Rhythm is defined as a sound that happens at regular intervals. In the context of speech, the rhythm of speech is the pattern of beats, or the intervals at which syllables are stressed in a sentence. This is particularly notable in poetry, where the "feet" of a line (iambs) helps it contribute to the cohesion of the poem as a whole. For example, with the stressed syllables in capital letters, we can see how the rhythms of these two lines are identical:

HE inVENted MODern LIFE

THEN he FOUND it FULL of STRIFE

Assimilation is when a phoneme takes on certain characteristics based on the sounds occurring on either side of it. This can happen either way around in a word. For example, "Th" is pronounced differently in "That" to in "thin." It is affected by the sounds following it (regressive assimilation.) In progressive assimilation, a phoneme is affected by the sounds preceding it. For example, the "s" sound in "those" is different to that in "this."
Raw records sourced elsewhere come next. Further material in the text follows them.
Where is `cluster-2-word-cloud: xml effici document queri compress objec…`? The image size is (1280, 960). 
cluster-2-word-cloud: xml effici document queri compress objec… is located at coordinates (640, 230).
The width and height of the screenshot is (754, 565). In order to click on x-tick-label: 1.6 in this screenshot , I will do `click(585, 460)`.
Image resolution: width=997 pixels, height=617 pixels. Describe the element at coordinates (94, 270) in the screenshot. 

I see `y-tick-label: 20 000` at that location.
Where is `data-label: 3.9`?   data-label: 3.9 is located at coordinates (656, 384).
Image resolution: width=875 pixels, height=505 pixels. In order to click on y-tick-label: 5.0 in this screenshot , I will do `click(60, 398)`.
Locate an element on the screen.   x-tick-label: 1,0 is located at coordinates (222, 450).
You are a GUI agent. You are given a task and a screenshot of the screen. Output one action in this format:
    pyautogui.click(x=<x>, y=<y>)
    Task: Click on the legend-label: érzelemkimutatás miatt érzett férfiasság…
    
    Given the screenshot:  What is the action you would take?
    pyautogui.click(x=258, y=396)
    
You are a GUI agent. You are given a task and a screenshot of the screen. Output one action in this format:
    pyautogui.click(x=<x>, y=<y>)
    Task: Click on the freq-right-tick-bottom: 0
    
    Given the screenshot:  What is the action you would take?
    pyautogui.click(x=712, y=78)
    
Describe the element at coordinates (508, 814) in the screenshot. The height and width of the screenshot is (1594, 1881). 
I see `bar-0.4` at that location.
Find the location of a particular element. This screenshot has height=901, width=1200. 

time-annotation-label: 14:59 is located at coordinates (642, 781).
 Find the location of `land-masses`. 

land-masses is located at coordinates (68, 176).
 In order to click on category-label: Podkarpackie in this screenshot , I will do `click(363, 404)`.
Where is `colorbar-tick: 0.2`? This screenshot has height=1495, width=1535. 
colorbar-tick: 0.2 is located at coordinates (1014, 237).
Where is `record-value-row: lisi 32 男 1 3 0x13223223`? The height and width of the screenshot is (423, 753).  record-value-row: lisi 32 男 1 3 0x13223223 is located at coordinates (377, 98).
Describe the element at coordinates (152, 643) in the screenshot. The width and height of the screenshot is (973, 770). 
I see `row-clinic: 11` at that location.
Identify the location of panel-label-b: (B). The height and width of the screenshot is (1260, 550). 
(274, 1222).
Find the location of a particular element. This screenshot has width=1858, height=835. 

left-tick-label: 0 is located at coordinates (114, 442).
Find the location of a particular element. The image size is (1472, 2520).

Liaison, or linking, is the phenomenon by which the end of one word is naturally connected to the beginning of the next. An excellent example is the way the phrase "law and order" is generally pronounced as one word, "laanorder." Other examples might be "first time" (usually pronounced "firstime") or "this song" ("thissong.") Effectively, in liaison, a consonant does double duty between two words, although theoretically it should be repeated.